A marca do autismo é a heterogeneidade
São muitas as razões que explicam por que as tentativas de emplacar subcategorias e termos têm fracassado ao longo do tempo.
Vamos falar aqui das principais delas.
- Falhas na validação de subtipos. Os critérios de inclusão e exclusão para as diferentes categorias já propostas eram imprecisos e limitavam a replicação de estudos.
- As variações encontradas no espectro são de altíssima complexidade. Ao contrário do que muita gente imagina, as particularidades que caracterizam o TEA não se apresentam de forma linear, de “leve” a “muito grave”, mas sim de forma multidimensional. Por exemplo: uma pessoa autista com boas habilidades de comunicação pode apresentar rigidez extrema e alterações do processamento sensorial limitantes. São muitas combinações possíveis.
- O autismo, enquanto transtorno do neurodesenvolvimento, com frequência está associado a outras condições (diagnosticadas separadamente) – em especial a deficiência intelectual e os transtornos de linguagem, assim como transtornos neuropsiquiátricos como a ansiedade e a depressão. Muitos deficits e dificuldades originados dessas condições podem ter um grande impacto na vida de uma pessoa autista, misturando-se aos deficits e dificuldades do autismo em si e elevando sua necessidade de suporte.
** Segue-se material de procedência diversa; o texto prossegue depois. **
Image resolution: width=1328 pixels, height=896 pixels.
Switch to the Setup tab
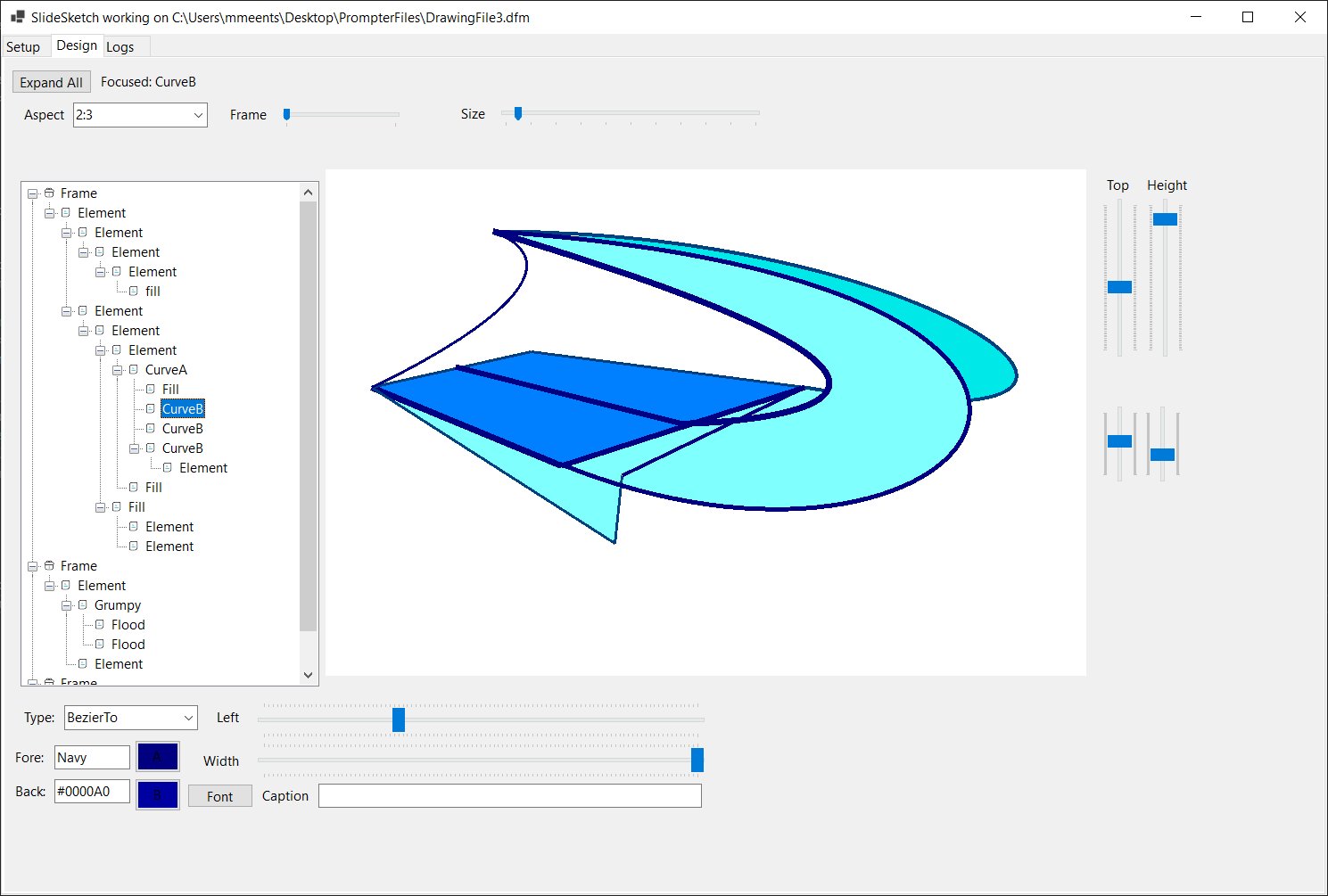24,45
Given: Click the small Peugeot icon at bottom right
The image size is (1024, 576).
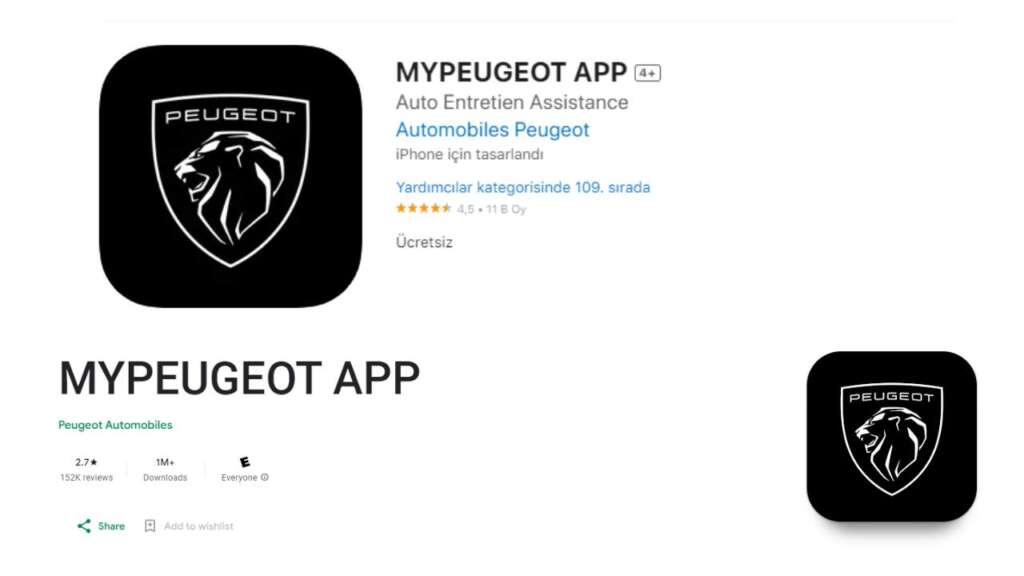Looking at the screenshot, I should (x=891, y=436).
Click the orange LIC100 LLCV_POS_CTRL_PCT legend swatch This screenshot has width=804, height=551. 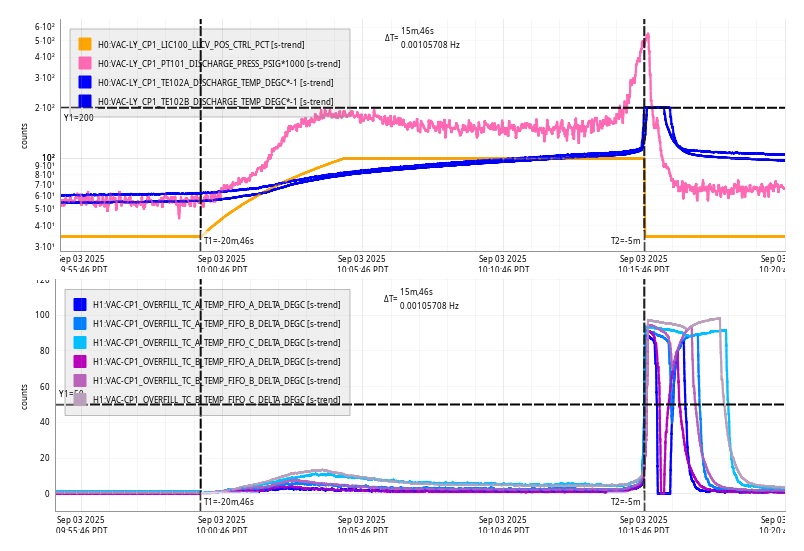(x=85, y=44)
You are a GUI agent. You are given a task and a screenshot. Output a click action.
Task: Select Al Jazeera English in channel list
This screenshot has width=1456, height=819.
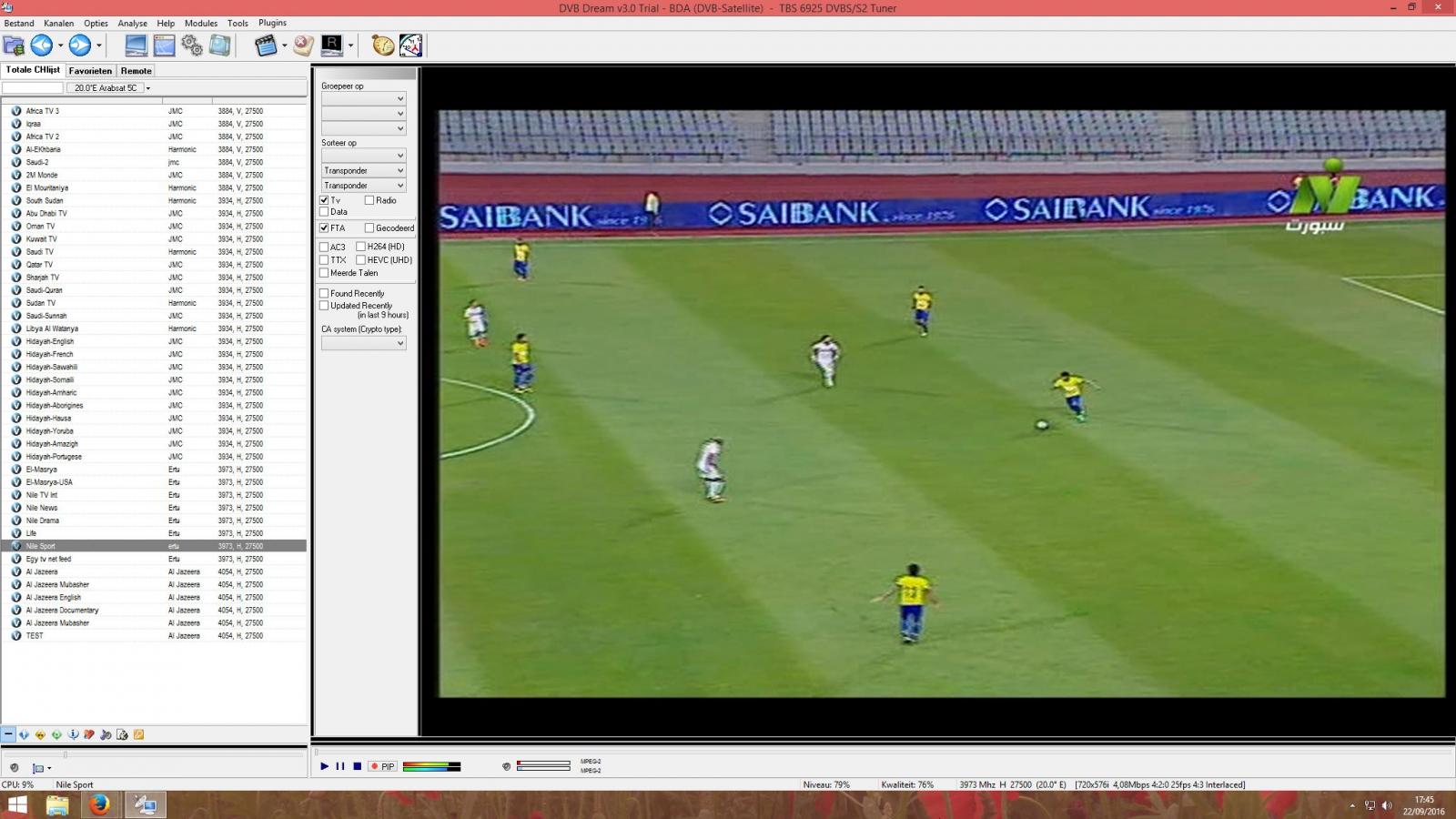pos(54,598)
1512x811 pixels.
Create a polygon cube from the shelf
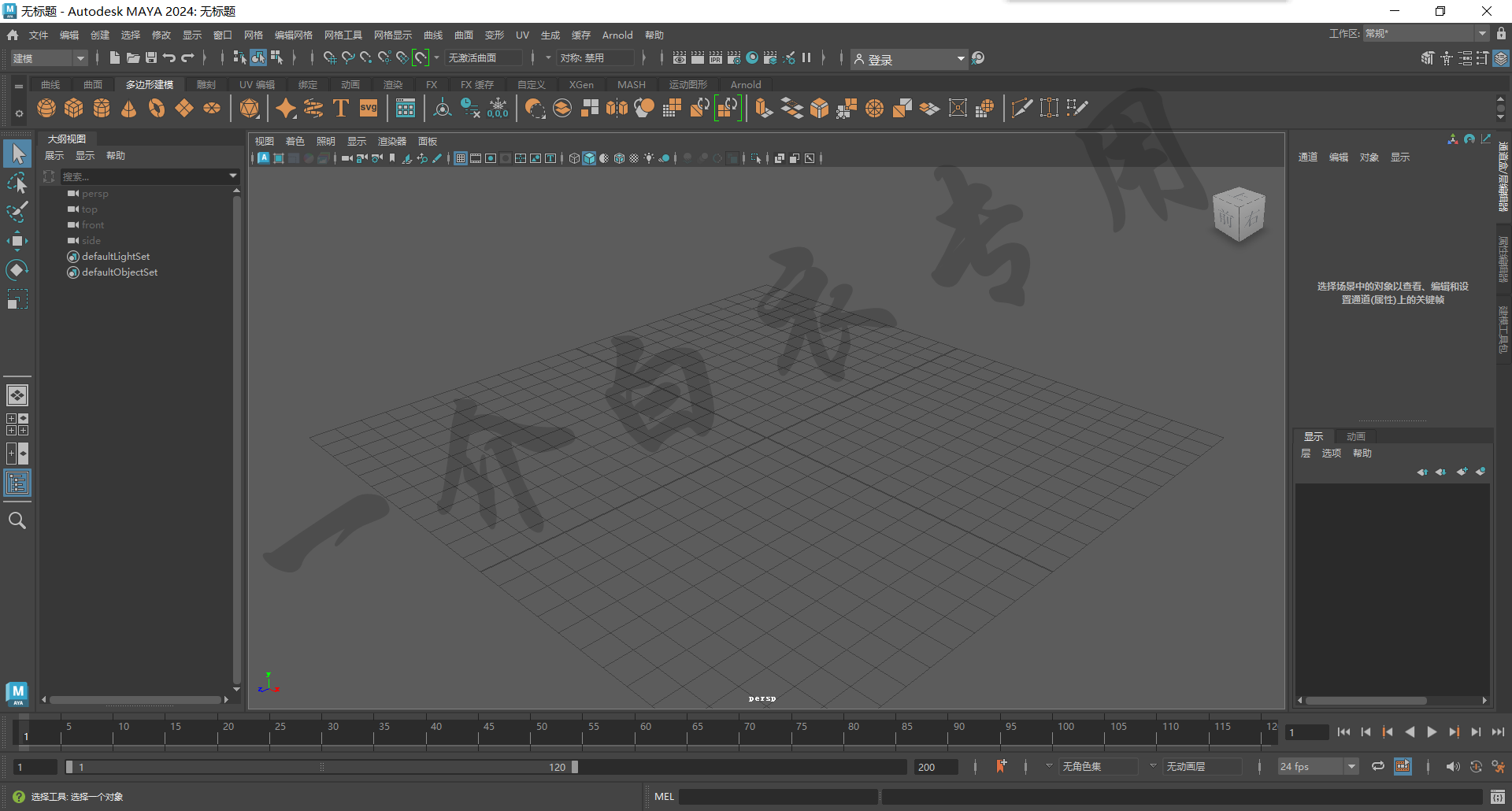[74, 108]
- Os ganhos (no sentido de aquisição de habilidades) ao longo do desenvolvimento de cada pessoa podem ser muito variáveis em função dos suportes recebidos (familiares, terapêuticos, educacionais) e do próprio potencial de cada um. Desse modo, falar em “graus” precocemente é apenas um exercício de adivinhação.
- A maior parte dos autistas apresenta um perfil irregular de habilidades, não necessariamente ligado ao potencial intelectual. Mesmo aqueles que se destacam em áreas específicas podem não corresponder as demandas do dia a dia da forma esperada. Por exemplo: um autista com memória prodigiosa pode ter dificuldades imensas para ir à padaria da esquina sozinho. As aparências podem não corresponder à realidade.
DSM-5
Então, em 2013, o DSM 5 (Manual de Diagnóstico e Estatístico de Transtornos Mentais) uniu os diagnósticos anteriores em um só, que foi denominado Transtorno do Espectro do Autismo.
O grupo de trabalho envolvido nesta seção do Manual se opôs a uma escala de gravidade, justamente pelas razões expostas acima, e apresentou então uma gradação em níveis baseados em necessidades de suporte: nível 1, 2 e 3. Esse nível de suporte, por sua vez, deve ser considerado separadamente para os dois grandes domínios de critérios diagnósticos (comunicação social e interesses/ comportamentos restritos e repetitivos), levando em conta que uma pessoa pode ter mais dificuldades em uma dessas áreas do que na outra.
Vale a pena observar que a versão revisada do DSM (o DSM-5 TR) ressalta que o texto que descreve os níveis 1, 2 e 3 é constituído de exemplos, e não de características mandatórias. O manual também deixa claro que as necessidades variam de acordo com o contexto, e que elas podem flutuar ao longo do tempo. Portanto, é preciso um conhecimento aprofundado das habilidades, dificuldades e do ambiente de cada pessoa para determinar seu nível de suporte.
Um dos pontos mais importantes anunciados pela nova classificação em níveis de suporte diz respeito ao seu caráter descritivo e não prescritivo. Isso quer dizer que o planejamento terapêutico e a instituição de intervenções, apoios e acomodações não ocorrem em função do nível de suporte da pessoa, e sim a partir de uma avaliação individual, que considere seus desafios, prioridades e objetivos. A intenção foi justamente evitar que os provedores de serviços se prendessem a determinadas características visíveis/aparentes ou a análises superficiais de desempenho para decidir o tipo e a intensidade de terapias/apoios que uma pessoa necessita.
O conhecimento científico é dinâmico. Devemos estar atentos a essas mudanças, para garantir que seja cumprido seu propósito maior, o de tornar melhor as vidas das pessoas.